--- What the task asks ---
Only the lines from the one containing "Site map (452, 1985)" to the end of the data below belong in the answer, each repeated exactly; no pictures.

=== Materials provided ===

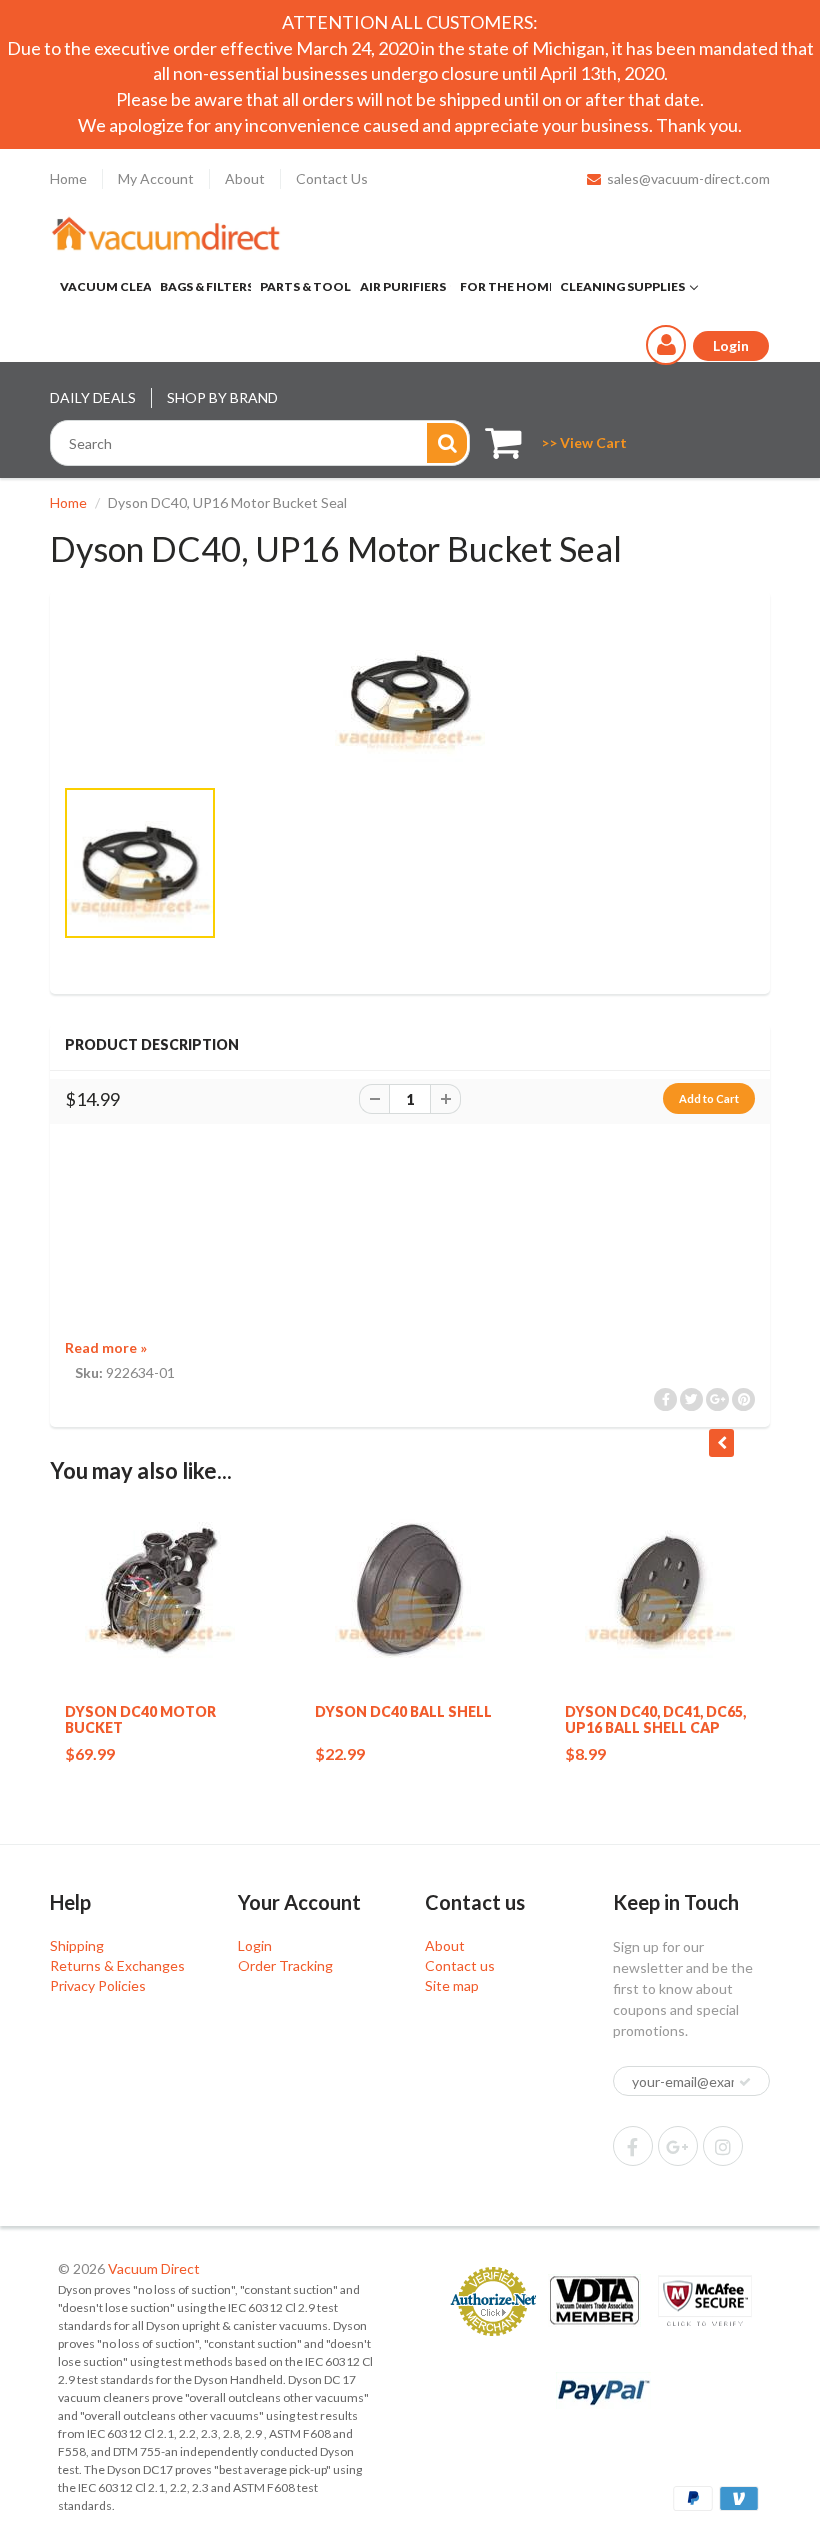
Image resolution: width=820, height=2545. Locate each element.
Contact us (460, 1965)
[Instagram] (723, 2146)
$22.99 (340, 1753)
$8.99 (585, 1753)
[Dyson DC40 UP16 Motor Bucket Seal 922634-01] (410, 693)
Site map (452, 1985)
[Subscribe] (745, 2082)
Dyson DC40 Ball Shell (403, 1711)
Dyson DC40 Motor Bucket (140, 1719)
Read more (106, 1347)
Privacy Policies (98, 1985)
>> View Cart (584, 442)
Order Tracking (285, 1965)
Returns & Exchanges (117, 1965)
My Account (156, 178)
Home (68, 178)
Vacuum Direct (154, 2268)
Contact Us (332, 178)
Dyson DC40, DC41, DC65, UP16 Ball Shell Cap (655, 1719)
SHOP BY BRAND (222, 397)
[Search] (447, 443)
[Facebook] (633, 2146)
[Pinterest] (678, 2146)
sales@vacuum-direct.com (688, 178)
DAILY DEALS (93, 397)
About (245, 178)
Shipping (77, 1945)
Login (255, 1945)
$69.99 (90, 1753)
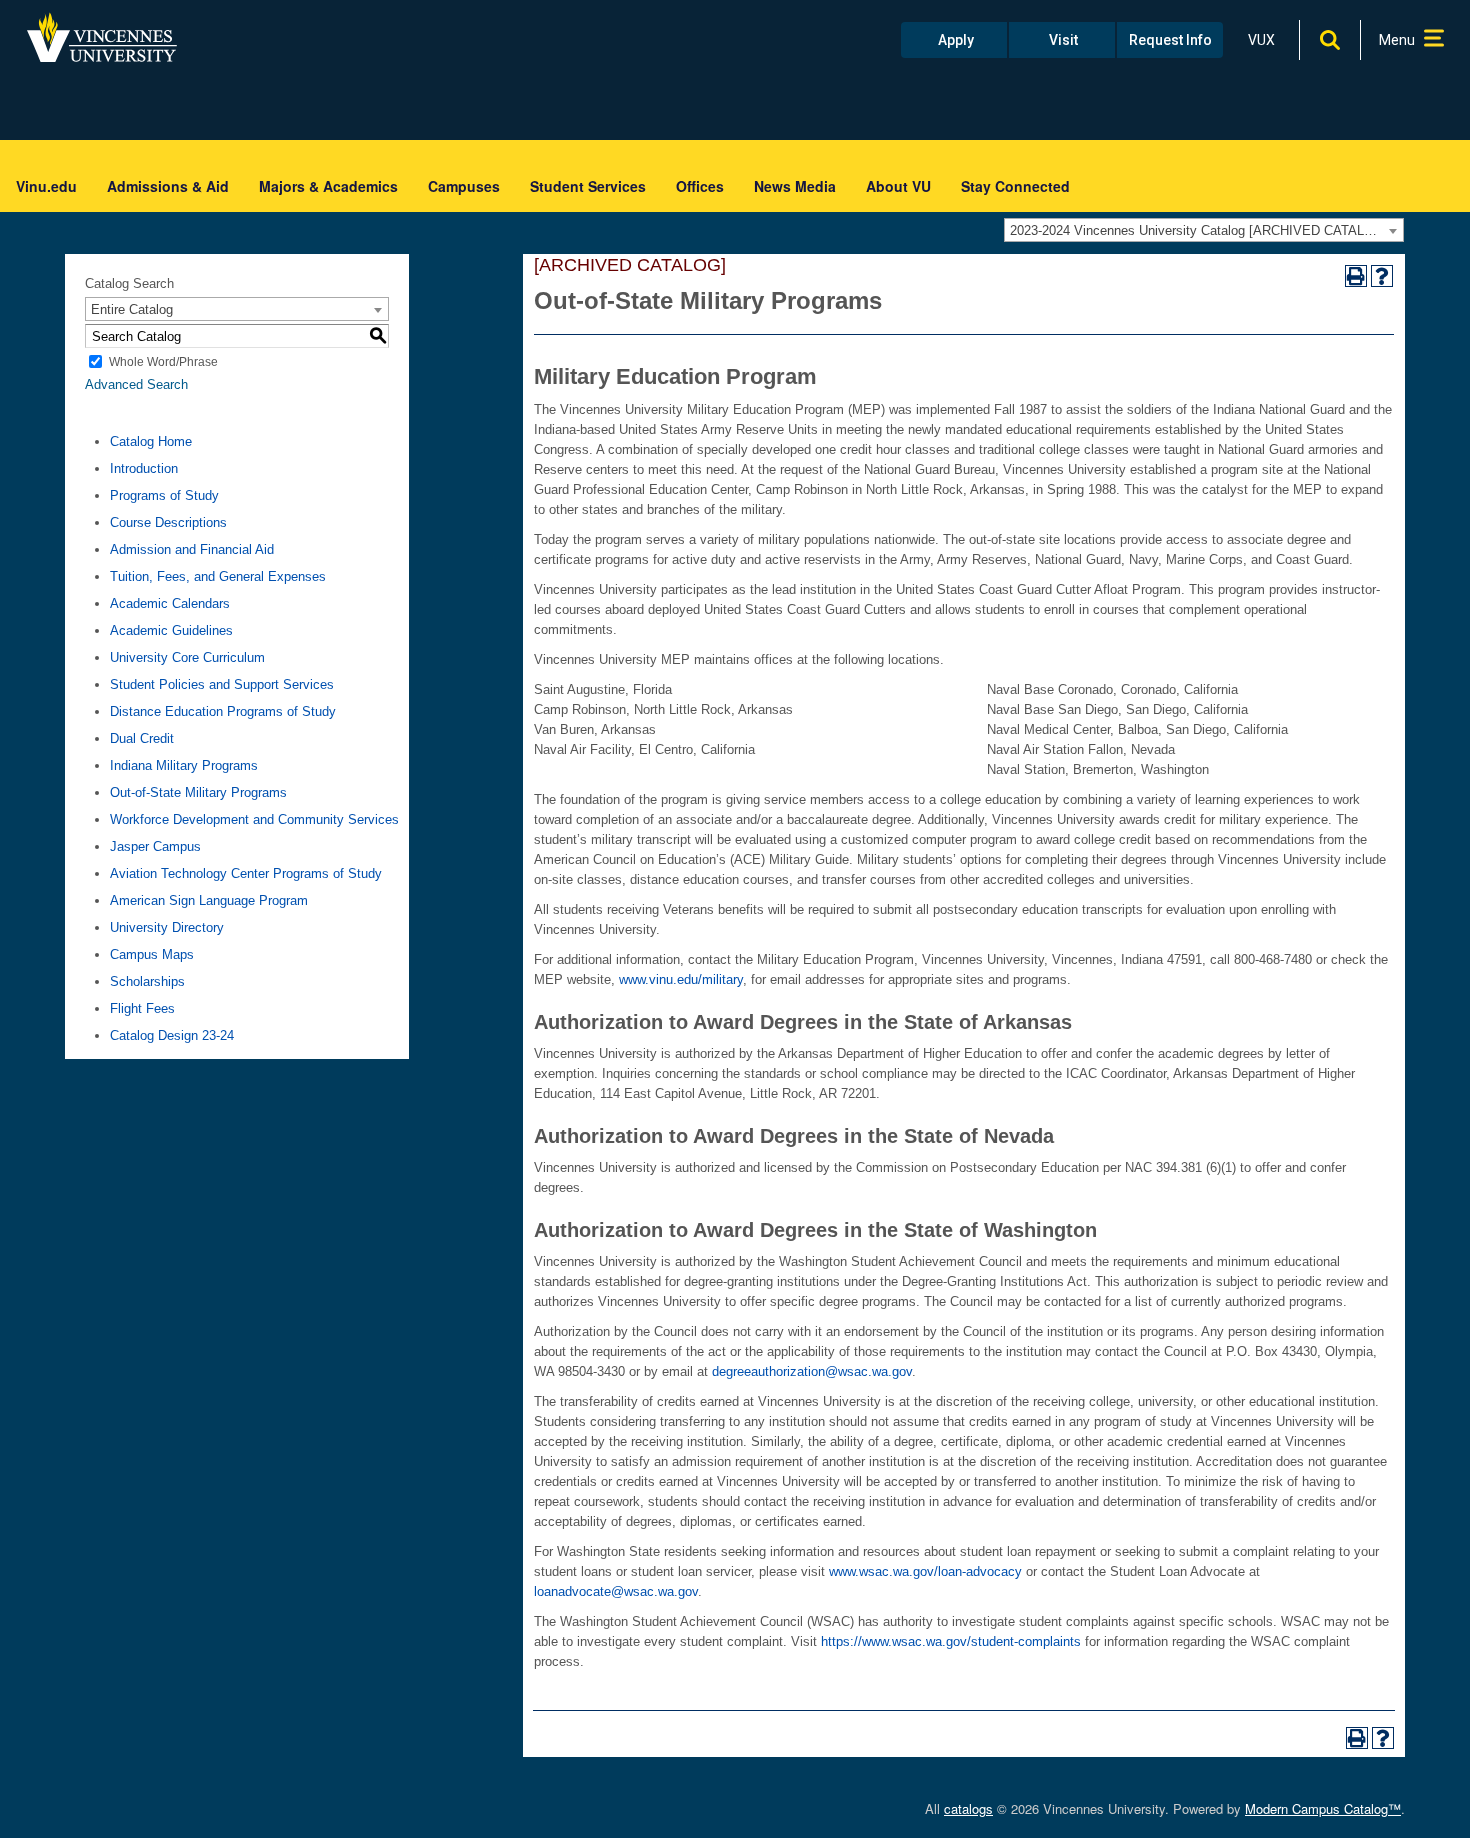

===

--- Answer to this problem ---
Site map (452, 1985)
[Subscribe] (745, 2082)
Dyson DC40 Ball Shell (403, 1711)
Dyson DC40 Motor Bucket (140, 1719)
Read more (106, 1347)
Privacy Policies (98, 1985)
>> View Cart (584, 442)
Order Tracking (285, 1965)
Returns & Exchanges (117, 1965)
My Account (156, 178)
Home (68, 178)
Vacuum Direct (154, 2268)
Contact Us (332, 178)
Dyson DC40, DC41, DC65, UP16 Ball Shell Cap (655, 1719)
SHOP BY BRAND (222, 397)
[Search] (447, 443)
[Facebook] (633, 2146)
[Pinterest] (678, 2146)
sales@vacuum-direct.com (688, 178)
DAILY DEALS (93, 397)
About (245, 178)
Shipping (77, 1945)
Login (255, 1945)
$69.99 (90, 1753)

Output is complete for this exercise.